“LUSISTI
SATIS”
Among the many fatuous ideas that possessed the
Olympian noddle, this one was pre-eminent; that, being Olympians, they could
talk quite freely in our presence on subjects of the closest import to us, so
long as names, dates, and other landmarks were ignored. We were supposed to be
denied the faculty for putting two and two together; and, like the monkeys, who
very sensibly refrain from speech lest they should be set to earn their
livings, we were careful to conceal our capabilities for a simple syllogism.

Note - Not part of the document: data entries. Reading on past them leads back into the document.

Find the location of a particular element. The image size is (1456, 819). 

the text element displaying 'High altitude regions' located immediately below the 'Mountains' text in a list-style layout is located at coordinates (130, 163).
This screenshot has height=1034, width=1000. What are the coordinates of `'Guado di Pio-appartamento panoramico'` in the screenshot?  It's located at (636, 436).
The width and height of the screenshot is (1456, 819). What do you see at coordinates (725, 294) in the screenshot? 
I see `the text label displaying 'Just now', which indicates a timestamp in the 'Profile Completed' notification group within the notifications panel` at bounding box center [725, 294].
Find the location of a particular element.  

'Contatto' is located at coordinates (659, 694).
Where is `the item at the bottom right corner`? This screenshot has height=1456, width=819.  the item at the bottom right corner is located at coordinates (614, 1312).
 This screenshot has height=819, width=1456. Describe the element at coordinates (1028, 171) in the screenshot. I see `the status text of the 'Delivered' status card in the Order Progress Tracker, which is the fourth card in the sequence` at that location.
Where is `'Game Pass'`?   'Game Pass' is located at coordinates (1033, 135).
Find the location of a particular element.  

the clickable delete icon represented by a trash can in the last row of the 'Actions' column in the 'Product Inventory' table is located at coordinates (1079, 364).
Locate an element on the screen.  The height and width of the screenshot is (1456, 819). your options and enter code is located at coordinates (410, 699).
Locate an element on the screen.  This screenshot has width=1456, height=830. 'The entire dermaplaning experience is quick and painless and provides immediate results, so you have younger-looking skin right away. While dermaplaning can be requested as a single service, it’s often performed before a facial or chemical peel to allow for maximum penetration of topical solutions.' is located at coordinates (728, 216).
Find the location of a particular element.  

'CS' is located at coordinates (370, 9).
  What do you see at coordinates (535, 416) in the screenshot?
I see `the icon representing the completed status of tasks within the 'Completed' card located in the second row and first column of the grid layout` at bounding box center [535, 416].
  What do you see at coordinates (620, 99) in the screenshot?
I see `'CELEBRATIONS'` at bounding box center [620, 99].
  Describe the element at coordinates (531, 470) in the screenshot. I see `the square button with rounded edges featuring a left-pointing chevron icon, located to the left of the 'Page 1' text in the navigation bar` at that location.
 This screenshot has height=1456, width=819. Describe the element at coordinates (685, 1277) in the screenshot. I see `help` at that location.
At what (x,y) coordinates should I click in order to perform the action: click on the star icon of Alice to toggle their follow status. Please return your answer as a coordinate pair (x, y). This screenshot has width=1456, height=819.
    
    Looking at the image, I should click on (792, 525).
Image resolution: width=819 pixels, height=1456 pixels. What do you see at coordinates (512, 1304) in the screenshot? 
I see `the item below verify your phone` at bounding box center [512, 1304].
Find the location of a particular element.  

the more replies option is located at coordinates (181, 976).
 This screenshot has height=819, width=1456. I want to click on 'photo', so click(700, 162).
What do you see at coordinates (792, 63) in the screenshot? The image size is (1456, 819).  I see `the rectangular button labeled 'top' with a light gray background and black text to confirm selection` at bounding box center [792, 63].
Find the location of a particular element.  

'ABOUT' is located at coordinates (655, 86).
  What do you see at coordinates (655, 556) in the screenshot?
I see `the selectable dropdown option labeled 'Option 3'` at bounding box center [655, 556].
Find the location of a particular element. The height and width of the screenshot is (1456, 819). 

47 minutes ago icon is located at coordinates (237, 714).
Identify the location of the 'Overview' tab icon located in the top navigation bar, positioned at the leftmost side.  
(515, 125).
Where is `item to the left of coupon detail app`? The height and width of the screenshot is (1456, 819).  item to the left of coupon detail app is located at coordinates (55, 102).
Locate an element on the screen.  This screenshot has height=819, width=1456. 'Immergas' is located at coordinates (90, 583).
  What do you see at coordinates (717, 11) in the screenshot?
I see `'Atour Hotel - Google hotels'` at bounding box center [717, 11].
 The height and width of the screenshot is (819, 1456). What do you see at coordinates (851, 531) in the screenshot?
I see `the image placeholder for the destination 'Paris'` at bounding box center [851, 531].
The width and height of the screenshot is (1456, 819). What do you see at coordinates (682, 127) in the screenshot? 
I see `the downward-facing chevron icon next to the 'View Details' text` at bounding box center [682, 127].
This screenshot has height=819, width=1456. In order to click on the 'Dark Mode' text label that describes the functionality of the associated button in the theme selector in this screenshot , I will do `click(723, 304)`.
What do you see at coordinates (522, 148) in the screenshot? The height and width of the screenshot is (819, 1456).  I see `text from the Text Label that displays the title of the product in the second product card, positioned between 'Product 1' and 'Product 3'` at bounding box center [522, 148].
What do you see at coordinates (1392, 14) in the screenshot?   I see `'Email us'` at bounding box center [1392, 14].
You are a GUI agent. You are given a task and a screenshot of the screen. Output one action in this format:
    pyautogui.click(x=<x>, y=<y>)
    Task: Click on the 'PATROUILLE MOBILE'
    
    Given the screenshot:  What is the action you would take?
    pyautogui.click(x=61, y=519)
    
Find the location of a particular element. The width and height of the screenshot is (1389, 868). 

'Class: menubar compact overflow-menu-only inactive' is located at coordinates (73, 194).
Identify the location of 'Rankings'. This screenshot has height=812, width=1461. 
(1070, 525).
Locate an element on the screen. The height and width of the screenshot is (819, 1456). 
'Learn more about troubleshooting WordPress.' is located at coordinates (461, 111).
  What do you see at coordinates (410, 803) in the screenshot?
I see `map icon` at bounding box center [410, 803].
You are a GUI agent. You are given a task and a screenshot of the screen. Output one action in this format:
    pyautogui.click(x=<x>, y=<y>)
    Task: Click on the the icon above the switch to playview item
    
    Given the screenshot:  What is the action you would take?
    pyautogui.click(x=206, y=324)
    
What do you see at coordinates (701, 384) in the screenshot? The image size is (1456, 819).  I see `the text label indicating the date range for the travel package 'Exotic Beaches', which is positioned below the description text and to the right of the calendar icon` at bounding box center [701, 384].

Thus we were rarely taken by surprise, and so were considered by our
disappointed elders to be apathetic and to lack the divine capacity for wonder.
Now the daily
output of the letter-bag, with the mysterious discussions that ensued thereon,
had speedily informed us that Uncle Thomas was intrusted with a mission,—a
mission, too, affecting ourselves. Uncle Thomas’s missions were many and
various; a self-important man, one liking the business while protesting that he
sank under the burden, he was the missionary, so to speak, of our remote habitation.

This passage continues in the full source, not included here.